* WHAT YOU ARE ASKED TO DO: Search the records for lines that contain the word "agent". Copy them all.

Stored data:
########
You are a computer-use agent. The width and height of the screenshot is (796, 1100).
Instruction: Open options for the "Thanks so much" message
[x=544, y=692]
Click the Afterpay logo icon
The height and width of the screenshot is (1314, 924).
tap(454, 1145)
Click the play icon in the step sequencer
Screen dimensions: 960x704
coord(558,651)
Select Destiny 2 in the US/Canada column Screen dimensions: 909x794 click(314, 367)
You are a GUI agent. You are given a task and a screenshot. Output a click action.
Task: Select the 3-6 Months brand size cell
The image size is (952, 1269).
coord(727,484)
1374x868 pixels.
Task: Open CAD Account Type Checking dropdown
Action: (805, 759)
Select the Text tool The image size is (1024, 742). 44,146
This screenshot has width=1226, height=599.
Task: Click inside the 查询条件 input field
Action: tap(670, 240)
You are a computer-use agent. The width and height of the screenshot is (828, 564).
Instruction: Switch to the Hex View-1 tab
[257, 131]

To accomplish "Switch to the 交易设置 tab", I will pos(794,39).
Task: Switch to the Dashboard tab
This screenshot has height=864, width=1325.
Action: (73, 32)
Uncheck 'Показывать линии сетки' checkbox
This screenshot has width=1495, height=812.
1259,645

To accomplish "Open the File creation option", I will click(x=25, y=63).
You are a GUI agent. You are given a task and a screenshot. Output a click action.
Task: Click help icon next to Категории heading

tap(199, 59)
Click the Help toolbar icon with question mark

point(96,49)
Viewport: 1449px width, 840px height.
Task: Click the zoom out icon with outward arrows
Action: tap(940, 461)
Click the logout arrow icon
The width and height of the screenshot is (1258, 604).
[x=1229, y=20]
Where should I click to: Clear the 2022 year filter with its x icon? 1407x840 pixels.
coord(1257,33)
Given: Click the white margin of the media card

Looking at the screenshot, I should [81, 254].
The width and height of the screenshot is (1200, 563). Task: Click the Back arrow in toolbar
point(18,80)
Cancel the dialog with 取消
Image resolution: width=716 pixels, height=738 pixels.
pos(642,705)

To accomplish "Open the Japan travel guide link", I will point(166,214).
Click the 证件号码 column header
########
* RESPONSE:
You are a computer-use agent. The width and height of the screenshot is (796, 1100).
You are a GUI agent. You are given a task and a screenshot. Output a click action.
You are a computer-use agent. The width and height of the screenshot is (828, 564).
You are a GUI agent. You are given a task and a screenshot. Output a click action.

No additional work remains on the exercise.